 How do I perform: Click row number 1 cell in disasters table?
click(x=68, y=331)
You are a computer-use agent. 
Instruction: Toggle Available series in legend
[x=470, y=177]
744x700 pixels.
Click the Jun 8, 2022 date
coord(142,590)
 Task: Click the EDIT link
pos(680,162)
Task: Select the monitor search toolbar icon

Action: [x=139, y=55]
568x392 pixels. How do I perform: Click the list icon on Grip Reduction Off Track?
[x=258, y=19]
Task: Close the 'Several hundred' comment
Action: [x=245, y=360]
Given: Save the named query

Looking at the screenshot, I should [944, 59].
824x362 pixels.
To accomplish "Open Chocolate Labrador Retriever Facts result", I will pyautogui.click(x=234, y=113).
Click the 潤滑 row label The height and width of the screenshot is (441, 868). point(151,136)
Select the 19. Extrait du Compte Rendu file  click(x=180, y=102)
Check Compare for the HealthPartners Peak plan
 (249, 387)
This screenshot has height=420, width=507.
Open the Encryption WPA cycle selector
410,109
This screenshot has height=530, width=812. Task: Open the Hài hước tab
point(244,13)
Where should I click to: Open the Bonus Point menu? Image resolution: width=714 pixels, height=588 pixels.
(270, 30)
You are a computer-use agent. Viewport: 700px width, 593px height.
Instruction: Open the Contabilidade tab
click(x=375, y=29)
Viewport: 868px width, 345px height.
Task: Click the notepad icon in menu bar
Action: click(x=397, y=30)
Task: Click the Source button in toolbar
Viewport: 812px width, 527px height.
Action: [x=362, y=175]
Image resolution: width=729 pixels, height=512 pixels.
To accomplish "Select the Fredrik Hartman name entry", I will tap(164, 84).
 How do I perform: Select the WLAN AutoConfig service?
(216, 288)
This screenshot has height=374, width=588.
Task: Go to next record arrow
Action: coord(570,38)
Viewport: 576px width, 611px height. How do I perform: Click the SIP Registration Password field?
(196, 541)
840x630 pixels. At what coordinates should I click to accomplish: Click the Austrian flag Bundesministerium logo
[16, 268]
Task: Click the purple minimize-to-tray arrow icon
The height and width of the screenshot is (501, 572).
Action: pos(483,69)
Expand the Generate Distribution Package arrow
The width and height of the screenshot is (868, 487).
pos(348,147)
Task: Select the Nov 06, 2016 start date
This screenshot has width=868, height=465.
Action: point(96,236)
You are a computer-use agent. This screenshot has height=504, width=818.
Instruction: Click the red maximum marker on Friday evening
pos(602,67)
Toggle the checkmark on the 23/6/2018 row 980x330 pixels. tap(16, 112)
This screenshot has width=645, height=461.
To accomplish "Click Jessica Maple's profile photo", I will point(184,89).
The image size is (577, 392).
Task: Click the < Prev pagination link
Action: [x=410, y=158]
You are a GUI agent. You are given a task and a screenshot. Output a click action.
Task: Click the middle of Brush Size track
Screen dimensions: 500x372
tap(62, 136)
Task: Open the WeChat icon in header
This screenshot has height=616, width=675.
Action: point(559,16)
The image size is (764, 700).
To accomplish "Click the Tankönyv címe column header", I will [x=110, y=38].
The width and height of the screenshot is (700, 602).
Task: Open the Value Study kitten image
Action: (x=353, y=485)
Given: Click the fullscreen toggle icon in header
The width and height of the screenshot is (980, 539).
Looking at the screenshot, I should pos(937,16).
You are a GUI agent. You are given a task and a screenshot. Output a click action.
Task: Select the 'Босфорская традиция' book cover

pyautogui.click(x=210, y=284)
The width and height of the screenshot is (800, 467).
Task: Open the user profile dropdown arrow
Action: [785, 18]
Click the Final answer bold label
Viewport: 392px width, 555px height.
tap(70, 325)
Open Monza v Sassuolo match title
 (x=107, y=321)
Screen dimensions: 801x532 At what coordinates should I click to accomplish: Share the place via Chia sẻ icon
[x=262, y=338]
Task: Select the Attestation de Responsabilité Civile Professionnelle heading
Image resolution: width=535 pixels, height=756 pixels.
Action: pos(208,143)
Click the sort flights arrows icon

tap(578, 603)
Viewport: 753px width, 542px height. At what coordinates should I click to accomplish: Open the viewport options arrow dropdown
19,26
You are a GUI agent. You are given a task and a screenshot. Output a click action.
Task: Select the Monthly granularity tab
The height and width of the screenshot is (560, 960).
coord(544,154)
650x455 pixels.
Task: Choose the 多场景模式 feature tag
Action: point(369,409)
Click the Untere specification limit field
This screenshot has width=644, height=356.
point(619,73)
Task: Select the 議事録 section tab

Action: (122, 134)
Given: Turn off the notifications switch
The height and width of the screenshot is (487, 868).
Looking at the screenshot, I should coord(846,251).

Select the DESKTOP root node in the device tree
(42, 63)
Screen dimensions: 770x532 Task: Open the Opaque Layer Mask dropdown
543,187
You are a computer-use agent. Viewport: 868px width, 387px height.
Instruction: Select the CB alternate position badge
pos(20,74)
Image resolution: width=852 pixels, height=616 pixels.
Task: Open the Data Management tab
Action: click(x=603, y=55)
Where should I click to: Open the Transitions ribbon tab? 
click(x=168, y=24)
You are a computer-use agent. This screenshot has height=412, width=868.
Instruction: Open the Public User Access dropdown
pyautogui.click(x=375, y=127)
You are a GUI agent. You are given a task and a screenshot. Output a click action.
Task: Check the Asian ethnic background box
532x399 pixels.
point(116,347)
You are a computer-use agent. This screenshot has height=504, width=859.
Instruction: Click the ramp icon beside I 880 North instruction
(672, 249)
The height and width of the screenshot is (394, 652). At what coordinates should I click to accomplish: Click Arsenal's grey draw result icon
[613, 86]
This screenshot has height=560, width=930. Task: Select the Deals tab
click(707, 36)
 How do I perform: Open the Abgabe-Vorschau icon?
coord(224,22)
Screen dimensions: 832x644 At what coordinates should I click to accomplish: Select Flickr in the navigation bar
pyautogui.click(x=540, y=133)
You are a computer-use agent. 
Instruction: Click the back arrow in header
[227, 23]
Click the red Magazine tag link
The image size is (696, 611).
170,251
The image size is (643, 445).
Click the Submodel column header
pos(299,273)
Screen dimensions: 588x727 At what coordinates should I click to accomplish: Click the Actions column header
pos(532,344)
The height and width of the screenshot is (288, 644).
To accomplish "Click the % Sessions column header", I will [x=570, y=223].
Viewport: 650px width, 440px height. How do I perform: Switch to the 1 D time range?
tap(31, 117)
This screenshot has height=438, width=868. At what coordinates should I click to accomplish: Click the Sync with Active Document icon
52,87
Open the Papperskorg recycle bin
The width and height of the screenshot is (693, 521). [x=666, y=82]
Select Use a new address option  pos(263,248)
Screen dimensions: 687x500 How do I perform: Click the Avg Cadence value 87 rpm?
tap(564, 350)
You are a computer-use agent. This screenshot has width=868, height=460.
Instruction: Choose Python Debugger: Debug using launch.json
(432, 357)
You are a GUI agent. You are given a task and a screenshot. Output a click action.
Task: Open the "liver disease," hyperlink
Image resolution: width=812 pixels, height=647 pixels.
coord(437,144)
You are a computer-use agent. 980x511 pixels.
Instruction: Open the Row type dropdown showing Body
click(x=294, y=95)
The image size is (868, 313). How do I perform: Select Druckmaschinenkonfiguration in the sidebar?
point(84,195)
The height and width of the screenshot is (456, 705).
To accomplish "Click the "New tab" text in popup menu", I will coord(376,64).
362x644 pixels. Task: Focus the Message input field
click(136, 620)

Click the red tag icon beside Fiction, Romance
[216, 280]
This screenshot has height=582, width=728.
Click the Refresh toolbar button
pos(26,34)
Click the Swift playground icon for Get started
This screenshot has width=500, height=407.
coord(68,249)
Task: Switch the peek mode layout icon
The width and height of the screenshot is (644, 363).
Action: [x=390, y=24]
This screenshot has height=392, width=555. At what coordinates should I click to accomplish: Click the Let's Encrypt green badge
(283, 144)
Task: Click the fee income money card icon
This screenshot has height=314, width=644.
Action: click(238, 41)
☆ ☆ ☆ ☆
# [Action item]
List all lines above in which the string "computer" appears.

# [Task output]
You are a computer-use agent. 
You are a computer-use agent. Viewport: 700px width, 593px height.
You are a computer-use agent. This screenshot has height=504, width=818.
You are a computer-use agent. Viewport: 868px width, 387px height.
You are a computer-use agent. This screenshot has height=412, width=868.
You are a computer-use agent. This screenshot has height=504, width=859.
You are a computer-use agent. 
You are a computer-use agent. This screenshot has width=868, height=460.
You are a computer-use agent. 980x511 pixels.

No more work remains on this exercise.